TASK TO COMPLETE
Nothing but an exact repeat of the entries below should appear in your answer.

EXCERPTED RECORDS
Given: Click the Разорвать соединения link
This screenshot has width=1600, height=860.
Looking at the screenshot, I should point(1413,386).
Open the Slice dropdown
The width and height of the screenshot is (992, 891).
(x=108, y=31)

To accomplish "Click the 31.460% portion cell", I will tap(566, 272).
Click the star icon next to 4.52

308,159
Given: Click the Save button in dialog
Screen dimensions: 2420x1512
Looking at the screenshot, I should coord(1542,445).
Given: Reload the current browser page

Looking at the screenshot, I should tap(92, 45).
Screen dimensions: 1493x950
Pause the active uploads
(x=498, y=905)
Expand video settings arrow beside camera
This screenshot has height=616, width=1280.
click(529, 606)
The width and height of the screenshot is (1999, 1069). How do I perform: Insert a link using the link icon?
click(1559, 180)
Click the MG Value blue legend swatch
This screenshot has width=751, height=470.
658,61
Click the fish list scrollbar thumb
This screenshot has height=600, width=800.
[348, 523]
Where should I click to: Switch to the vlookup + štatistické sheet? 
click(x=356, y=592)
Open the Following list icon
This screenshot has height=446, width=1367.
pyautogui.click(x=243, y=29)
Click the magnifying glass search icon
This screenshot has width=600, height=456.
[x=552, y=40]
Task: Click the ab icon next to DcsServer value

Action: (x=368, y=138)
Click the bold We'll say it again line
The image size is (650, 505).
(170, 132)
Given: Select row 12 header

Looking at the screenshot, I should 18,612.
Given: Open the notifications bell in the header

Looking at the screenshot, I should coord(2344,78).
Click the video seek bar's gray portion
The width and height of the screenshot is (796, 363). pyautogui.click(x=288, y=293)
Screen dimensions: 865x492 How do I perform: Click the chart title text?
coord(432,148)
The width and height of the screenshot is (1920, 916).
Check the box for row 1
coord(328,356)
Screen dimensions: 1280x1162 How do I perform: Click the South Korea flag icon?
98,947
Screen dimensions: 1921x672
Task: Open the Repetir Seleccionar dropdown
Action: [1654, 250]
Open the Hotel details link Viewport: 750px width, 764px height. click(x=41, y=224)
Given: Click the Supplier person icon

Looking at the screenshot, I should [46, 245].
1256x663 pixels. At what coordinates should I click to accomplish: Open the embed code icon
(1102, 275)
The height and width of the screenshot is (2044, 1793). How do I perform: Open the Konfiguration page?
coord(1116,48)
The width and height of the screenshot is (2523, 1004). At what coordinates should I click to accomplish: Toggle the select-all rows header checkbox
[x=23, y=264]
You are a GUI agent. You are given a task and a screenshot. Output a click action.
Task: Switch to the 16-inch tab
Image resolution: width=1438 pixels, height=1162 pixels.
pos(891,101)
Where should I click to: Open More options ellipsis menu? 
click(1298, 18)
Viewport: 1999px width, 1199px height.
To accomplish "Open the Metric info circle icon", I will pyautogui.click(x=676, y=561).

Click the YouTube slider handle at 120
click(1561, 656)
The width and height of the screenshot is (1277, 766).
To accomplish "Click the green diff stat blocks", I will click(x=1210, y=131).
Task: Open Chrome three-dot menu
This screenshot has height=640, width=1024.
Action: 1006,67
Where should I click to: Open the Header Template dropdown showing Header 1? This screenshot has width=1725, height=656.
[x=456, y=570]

RESPONSE
Given: Click the Разорвать соединения link
This screenshot has width=1600, height=860.
Looking at the screenshot, I should point(1413,386).
Open the Slice dropdown
The width and height of the screenshot is (992, 891).
(x=108, y=31)

To accomplish "Click the 31.460% portion cell", I will tap(566, 272).
Click the star icon next to 4.52

308,159
Given: Click the Save button in dialog
Screen dimensions: 2420x1512
Looking at the screenshot, I should coord(1542,445).
Given: Reload the current browser page

Looking at the screenshot, I should tap(92, 45).
Screen dimensions: 1493x950
Pause the active uploads
(x=498, y=905)
Expand video settings arrow beside camera
This screenshot has height=616, width=1280.
click(529, 606)
The width and height of the screenshot is (1999, 1069). How do I perform: Insert a link using the link icon?
click(1559, 180)
Click the MG Value blue legend swatch
This screenshot has width=751, height=470.
658,61
Click the fish list scrollbar thumb
This screenshot has height=600, width=800.
[348, 523]
Where should I click to: Switch to the vlookup + štatistické sheet? 
click(x=356, y=592)
Open the Following list icon
This screenshot has height=446, width=1367.
pyautogui.click(x=243, y=29)
Click the magnifying glass search icon
This screenshot has width=600, height=456.
[x=552, y=40]
Task: Click the ab icon next to DcsServer value

Action: (x=368, y=138)
Click the bold We'll say it again line
The image size is (650, 505).
(170, 132)
Given: Select row 12 header

Looking at the screenshot, I should 18,612.
Given: Open the notifications bell in the header

Looking at the screenshot, I should coord(2344,78).
Click the video seek bar's gray portion
The width and height of the screenshot is (796, 363). pyautogui.click(x=288, y=293)
Screen dimensions: 865x492 How do I perform: Click the chart title text?
coord(432,148)
The width and height of the screenshot is (1920, 916).
Check the box for row 1
coord(328,356)
Screen dimensions: 1280x1162 How do I perform: Click the South Korea flag icon?
98,947
Screen dimensions: 1921x672
Task: Open the Repetir Seleccionar dropdown
Action: [1654, 250]
Open the Hotel details link Viewport: 750px width, 764px height. click(x=41, y=224)
Given: Click the Supplier person icon

Looking at the screenshot, I should [46, 245].
1256x663 pixels. At what coordinates should I click to accomplish: Open the embed code icon
(1102, 275)
The height and width of the screenshot is (2044, 1793). How do I perform: Open the Konfiguration page?
coord(1116,48)
The width and height of the screenshot is (2523, 1004). At what coordinates should I click to accomplish: Toggle the select-all rows header checkbox
[x=23, y=264]
You are a GUI agent. You are given a task and a screenshot. Output a click action.
Task: Switch to the 16-inch tab
Image resolution: width=1438 pixels, height=1162 pixels.
pos(891,101)
Where should I click to: Open More options ellipsis menu? 
click(1298, 18)
Viewport: 1999px width, 1199px height.
To accomplish "Open the Metric info circle icon", I will pyautogui.click(x=676, y=561).

Click the YouTube slider handle at 120
click(1561, 656)
The width and height of the screenshot is (1277, 766).
To accomplish "Click the green diff stat blocks", I will click(x=1210, y=131).
Task: Open Chrome three-dot menu
This screenshot has height=640, width=1024.
Action: 1006,67
Where should I click to: Open the Header Template dropdown showing Header 1? This screenshot has width=1725, height=656.
[x=456, y=570]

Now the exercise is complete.